What you need to do | Render the material from the line containing "Task: Click the word Seifenkorb in the title" through the line containing "Action: (436, 107)", both included, as a JSON list of strings with one string per line and no blank lines.

Records |
..............................
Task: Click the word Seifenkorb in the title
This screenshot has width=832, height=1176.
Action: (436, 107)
..............................
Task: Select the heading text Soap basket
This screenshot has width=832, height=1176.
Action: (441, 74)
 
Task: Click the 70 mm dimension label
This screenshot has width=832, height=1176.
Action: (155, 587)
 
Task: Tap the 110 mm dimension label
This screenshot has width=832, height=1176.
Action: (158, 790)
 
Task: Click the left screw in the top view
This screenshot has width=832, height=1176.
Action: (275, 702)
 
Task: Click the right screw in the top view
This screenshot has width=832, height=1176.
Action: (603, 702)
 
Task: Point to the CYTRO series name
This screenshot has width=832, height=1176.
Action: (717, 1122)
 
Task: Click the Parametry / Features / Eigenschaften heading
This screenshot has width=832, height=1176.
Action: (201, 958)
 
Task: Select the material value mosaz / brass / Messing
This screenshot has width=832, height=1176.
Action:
..............................
Response to this exercise |
[
  "Task: Click the word Seifenkorb in the title",
  "This screenshot has width=832, height=1176.",
  "Action: (436, 107)"
]